What the data shows
Between the 2017-18 and 2024-25 school years, 7,962 US public schools closed permanently, displacing an estimated 2.03 million students. The figure comes from the National Center for Education Statistics (NCES) Common Core of Data (CCD). Any school with an NCES ID active in 2017-18 but absent from the 2024-25 file is counted as a closure.
Roughly one in thirteen public schools that operated at the start of the period was gone by the end. The losses were not evenly distributed. A handful of states absorbed most of the closures, while several rural states lost a disproportionate share of their school stock to consolidation.
States hit hardest by total count
California led in absolute terms with 1,286 closures, followed by Texas (776), Florida (495), and Michigan (440). Together these four states accounted for roughly 38% of all US closures.
California's number reflects two converging trends. K-12 enrollment has been falling for years and accelerated after COVID, and the state's unusually high share of small charter schools close at higher rates than traditional district schools.
States hit hardest by share
By percentage of schools closed, the picture looks different. Vermont lost 47.9% of its 2017-18 schools by 2024-25, the highest rate in the country. The driver is Act 46, a state-led consolidation push that merged dozens of small supervisory unions into larger unified districts and retired the underlying school IDs in the process.
Puerto Rico (24.8%), North Dakota (16.6%), South Carolina (12.8%), and West Virginia (12.4%) also posted closure rates well above the national average of 7.9%. The Puerto Rico figure traces back to the post-Hurricane Maria consolidation program; North Dakota and West Virginia reflect the long-running attrition of rural one-room and K-8 schools.
Three forces driving closures
School closures are not a single phenomenon. They are the result of three pressures running at the same time: structural enrollment decline driven by lower birth rates, post-COVID disenrollment that pushed marginal schools below their viability thresholds, and deliberate state policy aimed at consolidating small districts.

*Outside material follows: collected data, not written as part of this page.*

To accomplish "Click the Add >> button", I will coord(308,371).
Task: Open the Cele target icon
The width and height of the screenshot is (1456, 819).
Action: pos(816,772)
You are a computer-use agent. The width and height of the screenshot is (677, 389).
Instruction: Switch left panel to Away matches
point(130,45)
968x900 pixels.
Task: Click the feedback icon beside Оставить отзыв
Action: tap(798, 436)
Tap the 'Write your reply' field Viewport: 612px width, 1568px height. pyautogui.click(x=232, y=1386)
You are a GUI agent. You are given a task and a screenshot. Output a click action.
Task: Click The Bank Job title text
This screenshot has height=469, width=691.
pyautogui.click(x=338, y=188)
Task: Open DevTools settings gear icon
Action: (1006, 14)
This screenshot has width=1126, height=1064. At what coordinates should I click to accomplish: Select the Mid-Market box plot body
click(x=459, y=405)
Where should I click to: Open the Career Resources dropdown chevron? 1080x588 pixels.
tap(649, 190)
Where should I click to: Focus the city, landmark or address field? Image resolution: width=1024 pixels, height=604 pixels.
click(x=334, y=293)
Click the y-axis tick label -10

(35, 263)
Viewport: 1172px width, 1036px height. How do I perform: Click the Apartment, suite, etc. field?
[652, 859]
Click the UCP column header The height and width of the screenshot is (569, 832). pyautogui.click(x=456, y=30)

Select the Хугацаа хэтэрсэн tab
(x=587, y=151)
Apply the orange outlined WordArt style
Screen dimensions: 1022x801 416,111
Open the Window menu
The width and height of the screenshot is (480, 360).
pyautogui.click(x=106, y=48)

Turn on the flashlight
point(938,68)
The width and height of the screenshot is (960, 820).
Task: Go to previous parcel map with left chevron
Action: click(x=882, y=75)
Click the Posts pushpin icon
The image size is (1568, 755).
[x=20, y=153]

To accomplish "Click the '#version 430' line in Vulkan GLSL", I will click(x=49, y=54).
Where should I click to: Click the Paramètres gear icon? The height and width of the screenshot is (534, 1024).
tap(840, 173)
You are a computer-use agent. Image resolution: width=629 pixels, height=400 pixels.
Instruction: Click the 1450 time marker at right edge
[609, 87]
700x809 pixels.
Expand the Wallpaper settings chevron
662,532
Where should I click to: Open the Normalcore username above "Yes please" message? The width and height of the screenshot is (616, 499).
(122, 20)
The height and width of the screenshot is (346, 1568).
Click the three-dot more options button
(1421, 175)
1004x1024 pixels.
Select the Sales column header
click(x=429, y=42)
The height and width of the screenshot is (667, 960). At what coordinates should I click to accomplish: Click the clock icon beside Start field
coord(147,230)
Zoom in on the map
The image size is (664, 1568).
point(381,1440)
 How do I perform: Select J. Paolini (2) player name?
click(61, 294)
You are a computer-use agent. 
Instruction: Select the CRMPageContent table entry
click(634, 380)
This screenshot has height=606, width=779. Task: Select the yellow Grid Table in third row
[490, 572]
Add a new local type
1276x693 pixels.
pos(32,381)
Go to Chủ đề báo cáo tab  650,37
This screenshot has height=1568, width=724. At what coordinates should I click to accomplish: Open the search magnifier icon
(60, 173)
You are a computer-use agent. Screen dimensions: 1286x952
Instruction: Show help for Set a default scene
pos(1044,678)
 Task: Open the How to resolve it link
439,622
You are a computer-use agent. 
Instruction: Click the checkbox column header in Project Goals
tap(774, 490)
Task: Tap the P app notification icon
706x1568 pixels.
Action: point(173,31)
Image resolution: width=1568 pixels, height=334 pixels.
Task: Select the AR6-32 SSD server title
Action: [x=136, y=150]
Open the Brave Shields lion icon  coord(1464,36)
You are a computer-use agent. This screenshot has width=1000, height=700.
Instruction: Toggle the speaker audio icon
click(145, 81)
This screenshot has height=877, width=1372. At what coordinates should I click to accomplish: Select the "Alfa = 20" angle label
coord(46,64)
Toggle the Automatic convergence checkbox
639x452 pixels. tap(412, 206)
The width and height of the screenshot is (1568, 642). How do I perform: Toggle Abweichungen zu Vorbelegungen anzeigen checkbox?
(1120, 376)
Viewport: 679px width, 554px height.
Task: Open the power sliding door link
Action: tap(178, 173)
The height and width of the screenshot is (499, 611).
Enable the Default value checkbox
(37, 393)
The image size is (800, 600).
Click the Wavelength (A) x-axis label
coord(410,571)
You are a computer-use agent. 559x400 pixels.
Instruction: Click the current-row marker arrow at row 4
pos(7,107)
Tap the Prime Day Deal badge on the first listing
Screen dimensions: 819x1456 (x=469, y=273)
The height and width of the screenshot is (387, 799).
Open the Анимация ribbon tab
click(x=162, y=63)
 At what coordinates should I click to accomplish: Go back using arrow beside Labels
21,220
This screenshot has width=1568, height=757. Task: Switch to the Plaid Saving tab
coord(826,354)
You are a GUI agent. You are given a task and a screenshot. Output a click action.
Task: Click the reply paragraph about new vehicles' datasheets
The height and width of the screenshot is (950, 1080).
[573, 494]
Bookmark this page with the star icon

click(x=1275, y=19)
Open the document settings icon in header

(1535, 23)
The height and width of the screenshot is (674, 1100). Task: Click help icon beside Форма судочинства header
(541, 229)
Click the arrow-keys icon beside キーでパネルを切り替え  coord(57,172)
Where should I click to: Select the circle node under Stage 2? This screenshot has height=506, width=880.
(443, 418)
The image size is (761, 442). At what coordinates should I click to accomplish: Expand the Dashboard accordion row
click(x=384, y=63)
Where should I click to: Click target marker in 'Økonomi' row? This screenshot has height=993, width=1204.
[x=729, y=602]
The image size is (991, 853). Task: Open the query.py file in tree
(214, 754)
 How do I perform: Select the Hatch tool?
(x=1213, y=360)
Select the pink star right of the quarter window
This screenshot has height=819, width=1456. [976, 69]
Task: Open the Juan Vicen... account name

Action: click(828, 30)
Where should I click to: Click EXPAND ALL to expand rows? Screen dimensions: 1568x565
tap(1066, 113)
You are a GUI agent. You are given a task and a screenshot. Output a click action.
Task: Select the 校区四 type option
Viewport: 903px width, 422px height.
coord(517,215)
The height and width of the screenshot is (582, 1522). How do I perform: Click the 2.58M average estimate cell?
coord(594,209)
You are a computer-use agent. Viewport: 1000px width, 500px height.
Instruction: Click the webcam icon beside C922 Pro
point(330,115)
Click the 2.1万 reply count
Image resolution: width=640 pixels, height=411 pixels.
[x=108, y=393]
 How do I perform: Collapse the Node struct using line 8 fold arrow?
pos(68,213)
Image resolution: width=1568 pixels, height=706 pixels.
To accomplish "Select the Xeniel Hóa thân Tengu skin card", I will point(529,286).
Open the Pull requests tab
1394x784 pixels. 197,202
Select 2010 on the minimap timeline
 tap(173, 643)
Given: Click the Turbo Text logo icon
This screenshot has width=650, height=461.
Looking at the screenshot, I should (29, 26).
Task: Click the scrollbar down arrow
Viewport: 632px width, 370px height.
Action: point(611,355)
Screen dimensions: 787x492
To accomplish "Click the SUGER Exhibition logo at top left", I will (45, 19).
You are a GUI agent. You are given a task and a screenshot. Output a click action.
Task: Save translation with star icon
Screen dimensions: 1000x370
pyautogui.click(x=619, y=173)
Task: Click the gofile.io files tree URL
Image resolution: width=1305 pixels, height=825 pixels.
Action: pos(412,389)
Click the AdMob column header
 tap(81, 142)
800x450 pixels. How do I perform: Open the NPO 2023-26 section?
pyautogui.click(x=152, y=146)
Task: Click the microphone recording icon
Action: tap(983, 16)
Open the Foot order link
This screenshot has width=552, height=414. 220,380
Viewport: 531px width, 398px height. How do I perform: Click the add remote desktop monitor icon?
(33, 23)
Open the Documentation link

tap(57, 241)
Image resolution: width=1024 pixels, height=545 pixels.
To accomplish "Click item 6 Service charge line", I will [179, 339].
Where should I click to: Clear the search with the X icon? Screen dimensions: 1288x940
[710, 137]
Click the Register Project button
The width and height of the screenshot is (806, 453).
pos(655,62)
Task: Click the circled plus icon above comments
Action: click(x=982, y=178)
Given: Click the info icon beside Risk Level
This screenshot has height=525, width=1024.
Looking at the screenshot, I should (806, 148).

Untangling those forces is what any community trying to predict its own risk has to do.
The state-level table above shows the breakdown for all 50 states and the District of Columbia, plus Puerto Rico and the U.S. Virgin Islands. The full per-school list is available as a CSV download, with every closed school across all states and its last-recorded enrollment, district, and city.
Methodology
Source: NCES Common Core of Data (CCD), public school universe files for 2017-18 and 2024-25, the most recent year for which the CCD is complete. A "closure" here is a school with an NCES ID present in the 2017-18 universe and absent from the 2024-25 universe. That captures permanent closures, consolidations where the original school IDs were retired, and reorganizations where a school's identifier changed.
Closures do not include schools that merely changed names while retaining their NCES ID, nor schools that moved physical locations under the same ID. They also do not include schools created during the seven-year window and subsequently closed, since those never appeared in the 2017-18 baseline.
Enrollment for displaced students is the 2017-18 reported enrollment for each closed school. A small number of closed schools had no recorded enrollment in the 2017-18 file; these are counted in the total closure count but excluded from the student-displacement total.